Dengan diterimanya keberatan administratif tersebut, FNPBI menegaskan bahwa polemik penetapan UMP 2026 tidak lagi berada pada ranah perbedaan pendapat semata, melainkan telah resmi memasuki tahapan proses hukum administrasi pemerintahan. Langkah ini ditempuh sebagai bentuk upaya konstitusional untuk menuntut keadilan pengupahan bagi buruh dan pekerja di Maluku Utara.
Sebagaimana diketahui, Keputusan Gubernur Maluku Utara menetapkan UMP Tahun 2026 sebesar Rp3.510.240 atau mengalami kenaikan sekitar 3 persen dibandingkan UMP tahun sebelumnya. Namun, FNPBI menilai kebijakan tersebut tidak mencerminkan kondisi riil perekonomian daerah serta mengabaikan ketentuan peraturan perundang-undangan yang berlaku.
Menurut FNPBI, penetapan UMP 2026 dinilai bermasalah karena tidak menerapkan formula pengupahan sebagaimana diatur dalam Peraturan Pemerintah (PP) Nomor 49 Tahun 2025, tidak mempertimbangkan kondisi objektif ekonomi daerah, serta tidak memenuhi prinsip keadilan dan proporsionalitas dalam kebijakan pengupahan.
Sebagai pembanding, FNPBI mengacu pada data resmi Badan Pusat Statistik (BPS) Provinsi Maluku Utara yang menunjukkan pertumbuhan ekonomi daerah pada tahun 2025 berada pada level sangat tinggi. Pertumbuhan ekonomi tercatat sebesar 34,58 persen pada Triwulan I, 32,09 persen pada Triwulan II, dan 39,10 persen pada Triwulan III secara year-on-year. Kondisi tersebut dinilai tidak sejalan dengan kebijakan kenaikan upah minimum yang hanya sebesar 3 persen.
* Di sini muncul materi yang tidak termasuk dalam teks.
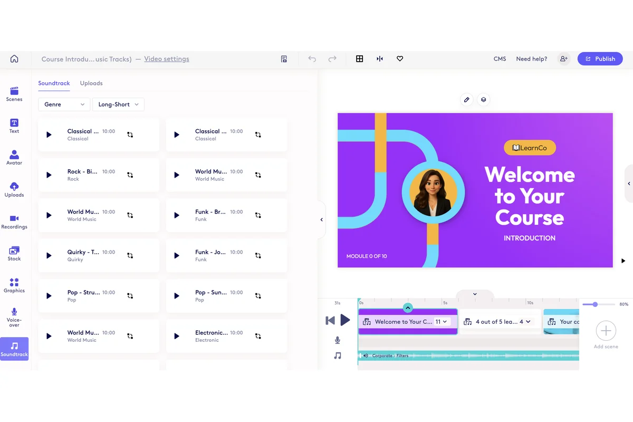Open the Voice-over panel
The width and height of the screenshot is (633, 422).
(14, 317)
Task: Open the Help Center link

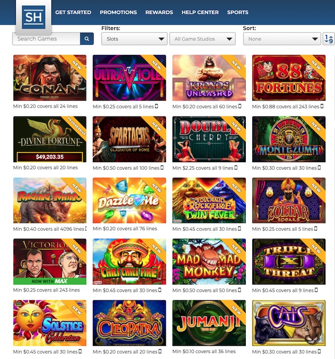Action: point(200,12)
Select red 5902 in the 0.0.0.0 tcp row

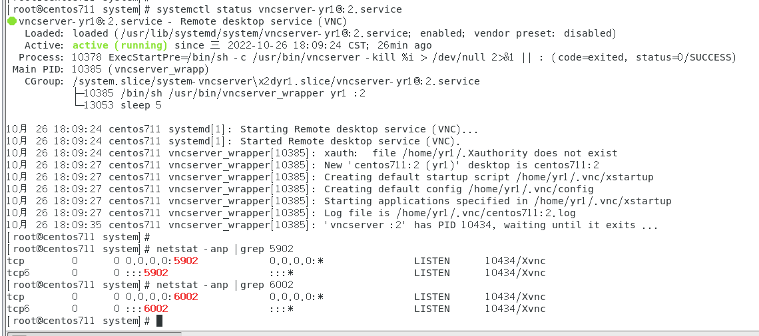pyautogui.click(x=186, y=261)
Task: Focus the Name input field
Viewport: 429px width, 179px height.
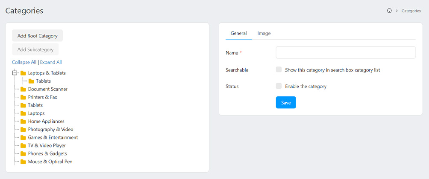Action: click(x=345, y=52)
“Ketika pertumbuhan ekonomi daerah mencapai lebih dari 30 persen, tetapi upah buruh hanya dinaikkan 3 persen, maka terjadi ketimpangan struktural yang tidak bisa dibenarkan, baik secara hukum maupun secara moral,” tegas FNPBI dalam pernyataan resminya.
Selain persoalan besaran kenaikan upah, FNPBI juga menyoroti minimnya transparansi dalam proses penetapan UMP 2026. Organisasi buruh ini mempertanyakan dasar perhitungan akhir UMP, penggunaan variabel inflasi dan pertumbuhan ekonomi, serta sejauh mana peran Dewan Pengupahan sebagai forum tripartit benar-benar dijalankan secara substantif.
FNPBI menegaskan bahwa upah minimum merupakan instrumen perlindungan negara terhadap pekerja untuk menjamin kehidupan yang layak, bukan sekadar kebijakan administratif rutin yang ditetapkan tanpa mempertimbangkan aspek keadilan sosial.
Melalui keberatan administratif yang telah diajukan, FNPBI secara resmi meminta Gubernur Maluku Utara untuk melakukan pemeriksaan ulang terhadap SK UMP 2026, membuka dasar perhitungan UMP kepada publik, serta menetapkan kembali UMP Tahun 2026 berdasarkan formula PP Nomor 49 Tahun 2025 dengan merujuk pada data resmi BPS.
FNPBI juga menyatakan bahwa apabila tidak terdapat koreksi atau peninjauan ulang terhadap keputusan tersebut, pihaknya akan melanjutkan langkah hukum melalui Pengadilan Tata Usaha Negara (PTUN) sebagai bentuk perjuangan konstitusional.
Di akhir pernyataannya, FNPBI mengajak seluruh elemen buruh, pekerja, dan masyarakat sipil di Maluku Utara untuk mengawal proses ini secara kritis, terbuka, dan konstitusional demi terwujudnya kebijakan pengupahan yang adil dan berkeadilan sosial.